Based on facility policies and procedures, a review of clinical records, a review of the Event Reporting System and interviews with staff, it was determined that the facility failed to notify the Pennsylvania Board of Health, Division of Nursing Care Facilities, of an allegation of abuse for one of 22 residents reviewed. The findings included the following: The 28 PA Code indicated that the nursing home shall report to the appropriate Division of Nursing Care Facilities field office serious events involving residents as set forth in the 28 PA Code.For purposes of this report, references to patients include references to residents. The 28 PA Code revealed serious events included complaints of patient abuse, whether or not confirmed by the facility.
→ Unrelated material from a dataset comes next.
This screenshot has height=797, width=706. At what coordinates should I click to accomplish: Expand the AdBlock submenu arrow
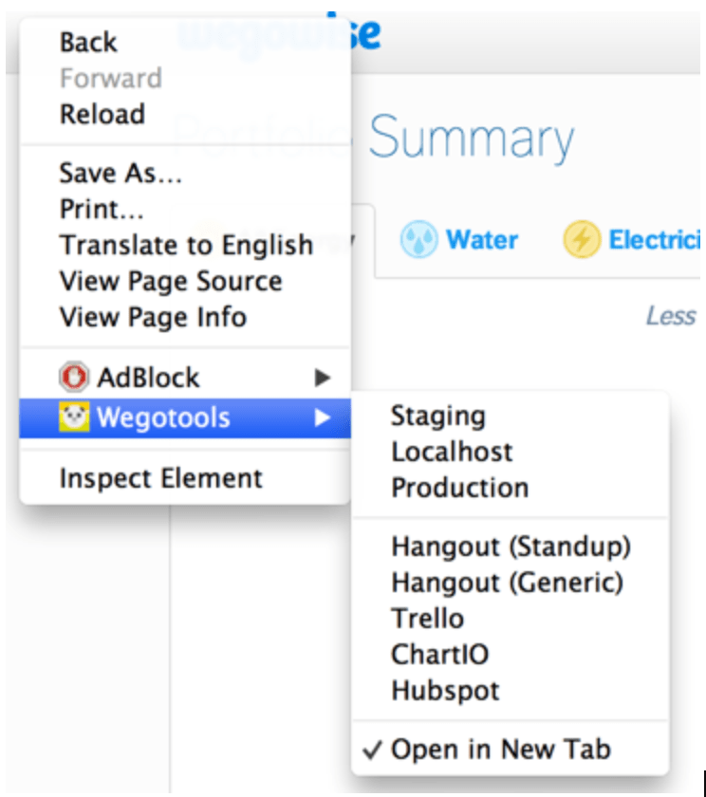pos(324,378)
Review of facility policy titled Abuse: Zero Tolerance, dated February 2009, revealed that the facility will immediately notify the Department of Health via the electronic Event Reporting System, of an allegation of abuse. Clinical record review of Resident R33 revealed a minimum data set dated March 17, 2013, indicating the resident was cognitively intact. In review of nursing progress notes dated May 30, 2013, it was revealed that Resident R33 reported to facility staff that a certified nursing assistant made several comments to the resident over a one-to-two week period that the CNA was picking on me, and that the CNA was just being smart. The review of the Electronic Reporting System revealed that the incident was reported electronically as required by state regulations. In an interview with the Administrator on September 27, 2013 at 2:30 p.m. confirmed that this occurrence had not been reported to the Pennsylvania Department of Health as required.